The final sub-project 7 is an experiment that will test the theoretical predictions of the project (with a focus on sub-project 1). The experiment will be run joint with Matthew Embrey and Erik Mohlin, and will study the behavior of about 700 subjects in interactions in which each agent is matched with a new anonymous partner in each round, and can observe the behavior of the partner her last two rounds. The experiment has obtained all the necessary ethical approvals. The pilot is expected to run later in this spring, and the full experiment will run in Septmebr 2019.

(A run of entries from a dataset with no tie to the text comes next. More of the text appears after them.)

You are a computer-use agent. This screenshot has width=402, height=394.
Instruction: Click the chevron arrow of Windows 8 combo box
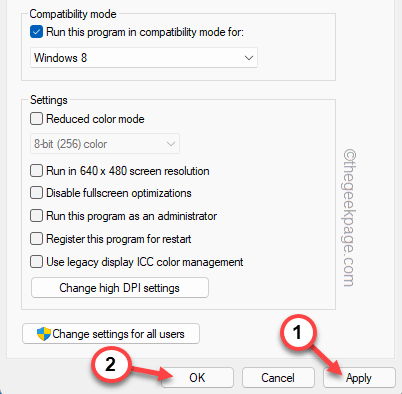[x=249, y=58]
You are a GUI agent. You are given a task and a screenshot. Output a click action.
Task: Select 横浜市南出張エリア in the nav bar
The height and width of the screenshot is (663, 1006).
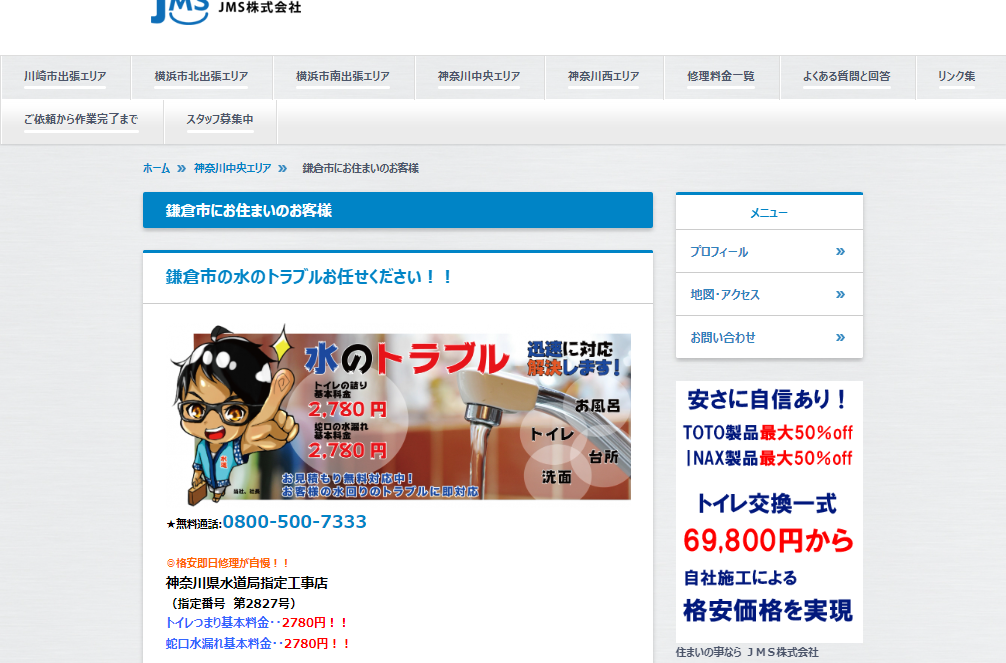point(343,76)
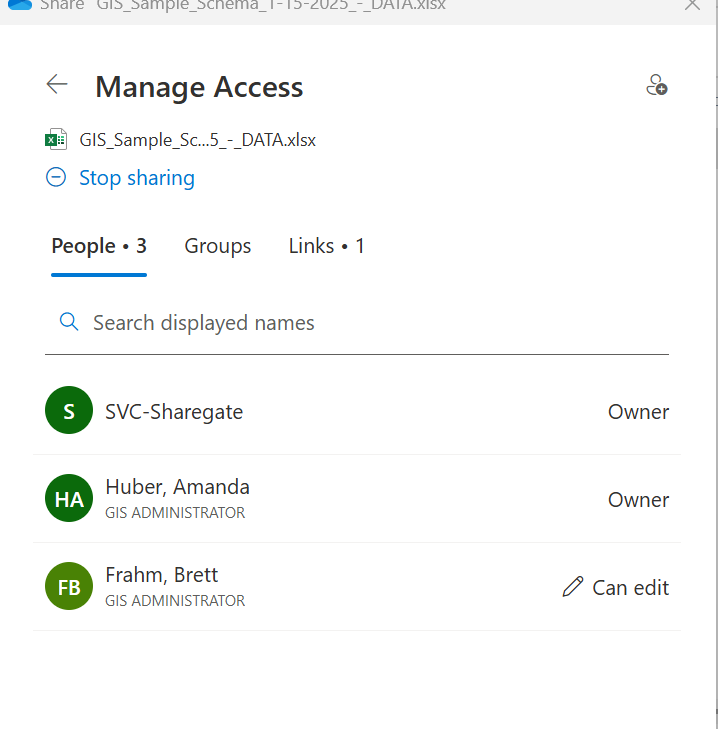
Task: Click the OneDrive cloud icon in title bar
Action: (x=20, y=4)
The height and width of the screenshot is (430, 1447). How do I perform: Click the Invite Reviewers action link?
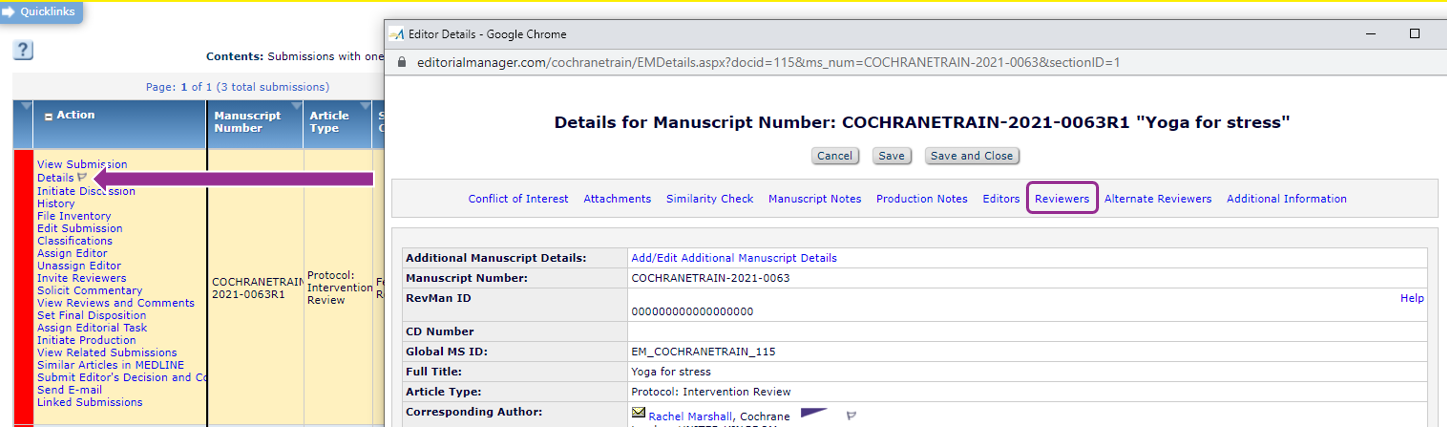pos(81,278)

A few examples for progress beyond the state of the art so far in the project are as follows. The published paper of sub-project 1 (Observations on Cooperation, mentioned above) presents an innovative methodology, which is novel in at least two aspects when studying population with random matching and observation of past actions: (1) the use of a stationary steady state in the setup of, and (2) the introduction of a new refinement of equilibrium, which requires robustness to of the equilibrium to the presence of few committed agents.
Sub-project 2 introduces a novel methodology to present a model that includes both observation of preferences and a costly ability to deceive the opponent about one’s preferences. Sub-project 5 adapts the refinement of renegotiation-proofness (previously applied only in repeated games and contracts with moral hazard) to coordination game with private values and pre-play cheap talk, and show, surprisingly, that this mild refinement yield a unique small family of renegotiation-proof equilibrium strategies.
We expect to further develop these, and other, novel state of the art aspects in the second half of the grant period.